Et oui, je crains que cette période soit celle des protestations molles, des reculades, des Don-quichotteries, des petits arrangements entre amis, et des la-mondialisation-nous-oblige… voilà pourquoi il est impératif que la gauche de la gauche pèse le plus lourd possible au soir du premier tour ; et ne me faites pas le coup du vote utile, de l’épouvantail Le Pen au second tour ou de la fuite des capitaux. Les peuples doivent reconquérir le pouvoir dont ils ont été spolié et si cela ne se fait pas dans les urnes, alors, princes qui gouvernez le monde, craigniez la colère de la rue. Je me souviens de cette chanson de Dominique Grange en 68.  

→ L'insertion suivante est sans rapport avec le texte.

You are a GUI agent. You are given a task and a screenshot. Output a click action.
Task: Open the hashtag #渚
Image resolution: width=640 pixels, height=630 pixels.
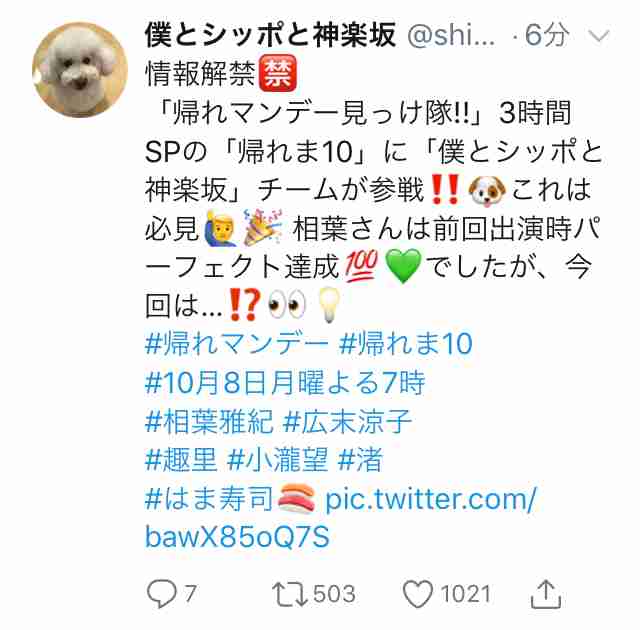(x=361, y=460)

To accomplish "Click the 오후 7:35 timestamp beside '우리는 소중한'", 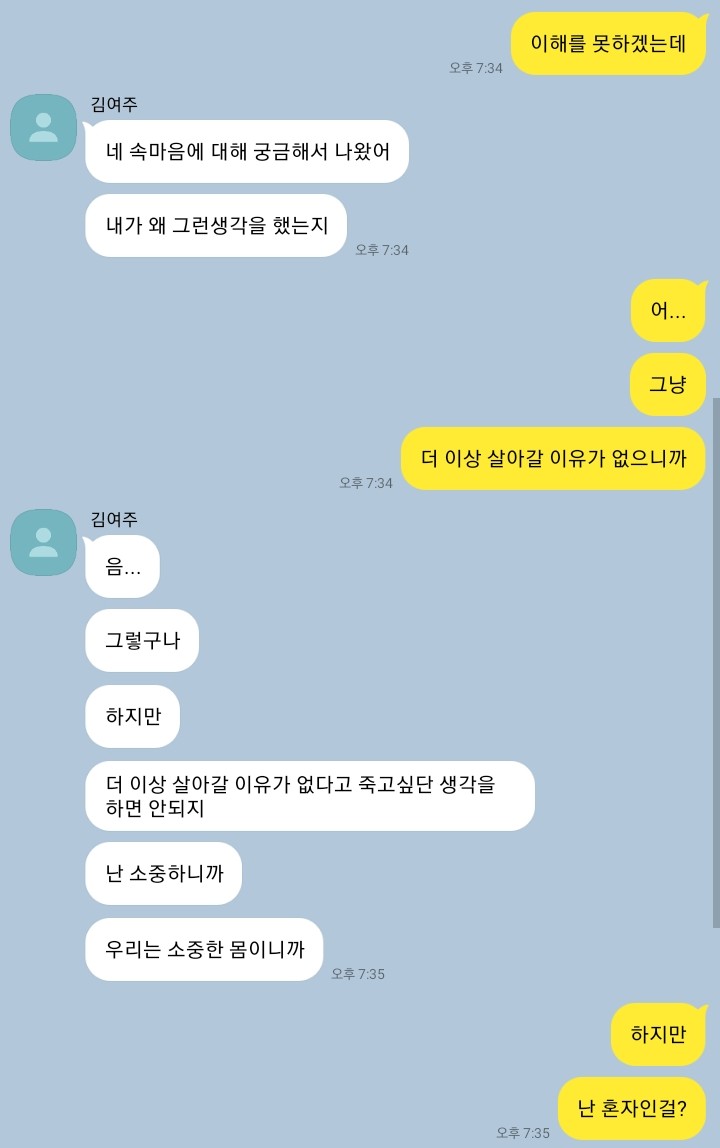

Quand on bâillonne la colère
La colère, la colère
Quand on bâillonne la colère
Elle fait le tour de la terre.

Voila pour les états d’âme du cénobite, un lecteur attentif (merci Glenn) me signale cette vidéo que je vous invite à consulter, http://www.rue89.com/2011/10/18/la-dette-publique-expliquee-aux-nuls-avec-morale-la-fin-225694 elle dure une petite dizaine de minutes mais vous ne regretterez pas le temps à elle consacré, en attendant la suite portez vous bien et à demain peut-être.